*THE EXERCISE*. Write out again, word for word, the material from the line that has "What do you see at coordinates (370, 102)" through the line that has "center [417, 860].", including both of those lines. Give nothing else.

*GIVEN INFORMATION*.
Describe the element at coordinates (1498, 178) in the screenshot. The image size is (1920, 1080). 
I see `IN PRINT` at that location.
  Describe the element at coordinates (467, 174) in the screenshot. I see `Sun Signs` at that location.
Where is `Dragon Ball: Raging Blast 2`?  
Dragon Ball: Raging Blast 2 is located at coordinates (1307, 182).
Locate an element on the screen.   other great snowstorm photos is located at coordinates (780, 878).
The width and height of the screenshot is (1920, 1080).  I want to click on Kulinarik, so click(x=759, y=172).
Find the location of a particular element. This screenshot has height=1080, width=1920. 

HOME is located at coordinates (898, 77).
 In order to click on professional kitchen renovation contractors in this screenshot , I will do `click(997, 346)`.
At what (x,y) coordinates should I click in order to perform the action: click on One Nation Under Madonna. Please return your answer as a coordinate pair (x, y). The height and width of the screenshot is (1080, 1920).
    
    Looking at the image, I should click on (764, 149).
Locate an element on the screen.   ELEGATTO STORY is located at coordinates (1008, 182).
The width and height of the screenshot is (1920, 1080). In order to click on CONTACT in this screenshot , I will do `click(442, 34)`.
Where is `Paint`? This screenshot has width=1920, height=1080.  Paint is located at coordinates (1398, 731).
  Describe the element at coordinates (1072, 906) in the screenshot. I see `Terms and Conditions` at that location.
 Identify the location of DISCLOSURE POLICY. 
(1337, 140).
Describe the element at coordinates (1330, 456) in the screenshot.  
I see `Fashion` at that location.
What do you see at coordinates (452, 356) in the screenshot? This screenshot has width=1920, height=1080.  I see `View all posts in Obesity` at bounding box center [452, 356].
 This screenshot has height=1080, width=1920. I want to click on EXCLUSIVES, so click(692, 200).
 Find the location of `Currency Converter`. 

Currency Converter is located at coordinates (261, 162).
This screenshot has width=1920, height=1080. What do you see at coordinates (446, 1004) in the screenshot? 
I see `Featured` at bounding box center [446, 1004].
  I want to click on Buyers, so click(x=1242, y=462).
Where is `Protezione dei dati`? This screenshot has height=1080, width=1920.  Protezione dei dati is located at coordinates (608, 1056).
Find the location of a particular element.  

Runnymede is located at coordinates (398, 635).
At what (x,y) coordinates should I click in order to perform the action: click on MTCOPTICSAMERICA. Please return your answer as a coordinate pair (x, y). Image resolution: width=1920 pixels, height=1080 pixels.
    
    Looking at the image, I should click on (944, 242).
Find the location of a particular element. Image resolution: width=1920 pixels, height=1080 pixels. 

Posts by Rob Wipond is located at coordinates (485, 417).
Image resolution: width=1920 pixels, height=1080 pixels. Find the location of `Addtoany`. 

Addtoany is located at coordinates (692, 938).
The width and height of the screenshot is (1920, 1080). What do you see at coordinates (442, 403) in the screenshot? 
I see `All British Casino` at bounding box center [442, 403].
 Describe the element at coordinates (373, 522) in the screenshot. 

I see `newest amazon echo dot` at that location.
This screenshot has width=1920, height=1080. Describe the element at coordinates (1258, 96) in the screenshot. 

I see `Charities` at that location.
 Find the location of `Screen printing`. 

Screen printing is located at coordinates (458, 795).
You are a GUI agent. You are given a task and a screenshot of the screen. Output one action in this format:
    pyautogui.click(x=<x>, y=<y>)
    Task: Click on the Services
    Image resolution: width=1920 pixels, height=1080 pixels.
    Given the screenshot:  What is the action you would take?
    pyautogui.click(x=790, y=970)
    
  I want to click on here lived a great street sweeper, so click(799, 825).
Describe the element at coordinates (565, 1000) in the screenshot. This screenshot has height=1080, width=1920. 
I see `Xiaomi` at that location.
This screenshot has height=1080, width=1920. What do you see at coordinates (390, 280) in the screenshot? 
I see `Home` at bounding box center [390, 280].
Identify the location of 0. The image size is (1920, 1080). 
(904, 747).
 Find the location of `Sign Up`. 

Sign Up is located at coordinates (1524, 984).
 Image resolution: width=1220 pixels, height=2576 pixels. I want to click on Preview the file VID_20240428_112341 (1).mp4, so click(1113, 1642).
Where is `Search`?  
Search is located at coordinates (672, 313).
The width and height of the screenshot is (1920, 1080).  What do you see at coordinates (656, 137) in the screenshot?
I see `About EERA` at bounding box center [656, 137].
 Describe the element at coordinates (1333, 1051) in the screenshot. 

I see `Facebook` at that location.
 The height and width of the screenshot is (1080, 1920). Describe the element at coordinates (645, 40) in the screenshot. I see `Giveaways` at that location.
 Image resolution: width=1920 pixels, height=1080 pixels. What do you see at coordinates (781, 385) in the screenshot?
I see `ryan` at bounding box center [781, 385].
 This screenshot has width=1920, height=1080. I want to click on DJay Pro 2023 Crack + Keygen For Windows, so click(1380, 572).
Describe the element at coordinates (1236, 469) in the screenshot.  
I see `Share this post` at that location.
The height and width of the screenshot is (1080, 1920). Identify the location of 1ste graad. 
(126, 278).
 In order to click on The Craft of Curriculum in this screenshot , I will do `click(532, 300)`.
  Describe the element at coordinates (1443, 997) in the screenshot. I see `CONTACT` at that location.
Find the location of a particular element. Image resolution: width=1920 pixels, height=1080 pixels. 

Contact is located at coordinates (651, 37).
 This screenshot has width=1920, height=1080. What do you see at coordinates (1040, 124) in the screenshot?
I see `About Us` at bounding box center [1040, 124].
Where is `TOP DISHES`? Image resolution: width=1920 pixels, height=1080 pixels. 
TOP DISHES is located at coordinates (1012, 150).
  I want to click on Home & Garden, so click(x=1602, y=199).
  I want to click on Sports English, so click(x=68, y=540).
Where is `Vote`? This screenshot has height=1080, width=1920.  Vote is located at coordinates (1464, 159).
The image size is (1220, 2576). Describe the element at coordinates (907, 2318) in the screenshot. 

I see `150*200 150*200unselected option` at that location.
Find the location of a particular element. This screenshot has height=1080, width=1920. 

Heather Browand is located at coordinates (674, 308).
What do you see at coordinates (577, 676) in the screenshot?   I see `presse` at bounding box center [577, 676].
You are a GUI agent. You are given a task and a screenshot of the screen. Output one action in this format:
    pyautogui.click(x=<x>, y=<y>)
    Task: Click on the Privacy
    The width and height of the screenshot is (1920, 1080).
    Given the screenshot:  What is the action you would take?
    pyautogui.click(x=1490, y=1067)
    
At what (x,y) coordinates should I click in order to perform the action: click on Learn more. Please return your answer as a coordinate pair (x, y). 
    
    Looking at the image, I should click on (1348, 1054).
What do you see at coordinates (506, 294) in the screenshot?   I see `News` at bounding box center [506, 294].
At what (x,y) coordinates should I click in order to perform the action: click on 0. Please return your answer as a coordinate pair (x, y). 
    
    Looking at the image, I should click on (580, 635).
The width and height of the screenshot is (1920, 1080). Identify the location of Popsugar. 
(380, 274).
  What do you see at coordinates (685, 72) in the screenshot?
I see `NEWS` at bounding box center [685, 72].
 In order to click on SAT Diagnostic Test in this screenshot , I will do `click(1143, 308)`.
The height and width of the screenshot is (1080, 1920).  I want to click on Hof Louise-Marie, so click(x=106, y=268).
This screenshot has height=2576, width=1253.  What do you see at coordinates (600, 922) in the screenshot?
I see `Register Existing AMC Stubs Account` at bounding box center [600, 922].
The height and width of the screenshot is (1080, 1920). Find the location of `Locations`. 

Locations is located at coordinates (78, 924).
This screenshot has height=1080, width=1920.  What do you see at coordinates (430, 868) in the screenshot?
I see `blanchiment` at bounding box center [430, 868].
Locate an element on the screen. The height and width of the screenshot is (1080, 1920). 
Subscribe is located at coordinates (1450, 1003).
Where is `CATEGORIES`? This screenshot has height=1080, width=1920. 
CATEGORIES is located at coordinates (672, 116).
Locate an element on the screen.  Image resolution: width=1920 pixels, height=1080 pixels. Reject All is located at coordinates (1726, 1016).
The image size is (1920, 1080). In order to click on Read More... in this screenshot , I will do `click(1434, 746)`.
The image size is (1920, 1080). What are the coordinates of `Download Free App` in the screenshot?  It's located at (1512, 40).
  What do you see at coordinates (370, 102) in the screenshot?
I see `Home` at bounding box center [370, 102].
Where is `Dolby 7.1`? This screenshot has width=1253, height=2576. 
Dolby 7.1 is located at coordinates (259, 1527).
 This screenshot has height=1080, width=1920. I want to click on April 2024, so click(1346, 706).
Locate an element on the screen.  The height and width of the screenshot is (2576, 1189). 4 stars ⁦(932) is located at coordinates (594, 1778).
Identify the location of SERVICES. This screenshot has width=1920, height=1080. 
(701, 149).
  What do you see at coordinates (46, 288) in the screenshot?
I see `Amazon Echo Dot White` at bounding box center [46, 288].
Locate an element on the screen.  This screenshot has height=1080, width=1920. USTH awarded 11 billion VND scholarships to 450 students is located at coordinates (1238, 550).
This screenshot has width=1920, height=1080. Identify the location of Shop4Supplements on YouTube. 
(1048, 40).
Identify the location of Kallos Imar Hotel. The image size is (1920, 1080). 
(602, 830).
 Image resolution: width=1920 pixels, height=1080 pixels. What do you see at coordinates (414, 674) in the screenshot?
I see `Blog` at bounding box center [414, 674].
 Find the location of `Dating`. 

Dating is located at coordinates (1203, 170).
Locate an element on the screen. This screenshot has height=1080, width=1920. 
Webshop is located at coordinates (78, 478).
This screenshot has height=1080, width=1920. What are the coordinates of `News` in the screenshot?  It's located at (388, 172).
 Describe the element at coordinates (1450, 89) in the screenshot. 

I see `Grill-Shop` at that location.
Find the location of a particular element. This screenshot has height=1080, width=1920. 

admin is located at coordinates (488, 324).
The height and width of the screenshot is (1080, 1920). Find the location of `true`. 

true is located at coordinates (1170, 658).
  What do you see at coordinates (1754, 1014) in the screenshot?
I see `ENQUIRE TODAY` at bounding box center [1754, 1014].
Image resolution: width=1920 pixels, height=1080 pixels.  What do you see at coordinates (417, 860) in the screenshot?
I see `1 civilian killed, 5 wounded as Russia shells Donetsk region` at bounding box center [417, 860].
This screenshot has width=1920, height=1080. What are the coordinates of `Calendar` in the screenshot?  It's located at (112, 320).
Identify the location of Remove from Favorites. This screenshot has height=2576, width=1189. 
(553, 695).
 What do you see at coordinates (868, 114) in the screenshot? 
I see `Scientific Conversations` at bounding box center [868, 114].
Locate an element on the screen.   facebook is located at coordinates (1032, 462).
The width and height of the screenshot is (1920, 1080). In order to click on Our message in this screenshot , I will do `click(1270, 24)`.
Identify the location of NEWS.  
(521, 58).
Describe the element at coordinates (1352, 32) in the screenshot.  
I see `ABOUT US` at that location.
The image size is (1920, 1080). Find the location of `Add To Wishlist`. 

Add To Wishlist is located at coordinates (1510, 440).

*EXERCISE RESULT*.
  What do you see at coordinates (370, 102) in the screenshot?
I see `Home` at bounding box center [370, 102].
Where is `Dolby 7.1`? This screenshot has width=1253, height=2576. 
Dolby 7.1 is located at coordinates (259, 1527).
 This screenshot has height=1080, width=1920. I want to click on April 2024, so click(1346, 706).
Locate an element on the screen.  The height and width of the screenshot is (2576, 1189). 4 stars ⁦(932) is located at coordinates (594, 1778).
Identify the location of SERVICES. This screenshot has width=1920, height=1080. 
(701, 149).
  What do you see at coordinates (46, 288) in the screenshot?
I see `Amazon Echo Dot White` at bounding box center [46, 288].
Locate an element on the screen.  This screenshot has height=1080, width=1920. USTH awarded 11 billion VND scholarships to 450 students is located at coordinates (1238, 550).
This screenshot has width=1920, height=1080. Identify the location of Shop4Supplements on YouTube. 
(1048, 40).
Identify the location of Kallos Imar Hotel. The image size is (1920, 1080). 
(602, 830).
 Image resolution: width=1920 pixels, height=1080 pixels. What do you see at coordinates (414, 674) in the screenshot?
I see `Blog` at bounding box center [414, 674].
 Find the location of `Dating`. 

Dating is located at coordinates (1203, 170).
Locate an element on the screen. This screenshot has height=1080, width=1920. 
Webshop is located at coordinates (78, 478).
This screenshot has height=1080, width=1920. What are the coordinates of `News` in the screenshot?  It's located at (388, 172).
 Describe the element at coordinates (1450, 89) in the screenshot. 

I see `Grill-Shop` at that location.
Find the location of a particular element. This screenshot has height=1080, width=1920. 

admin is located at coordinates (488, 324).
The height and width of the screenshot is (1080, 1920). Find the location of `true`. 

true is located at coordinates (1170, 658).
  What do you see at coordinates (1754, 1014) in the screenshot?
I see `ENQUIRE TODAY` at bounding box center [1754, 1014].
Image resolution: width=1920 pixels, height=1080 pixels.  What do you see at coordinates (417, 860) in the screenshot?
I see `1 civilian killed, 5 wounded as Russia shells Donetsk region` at bounding box center [417, 860].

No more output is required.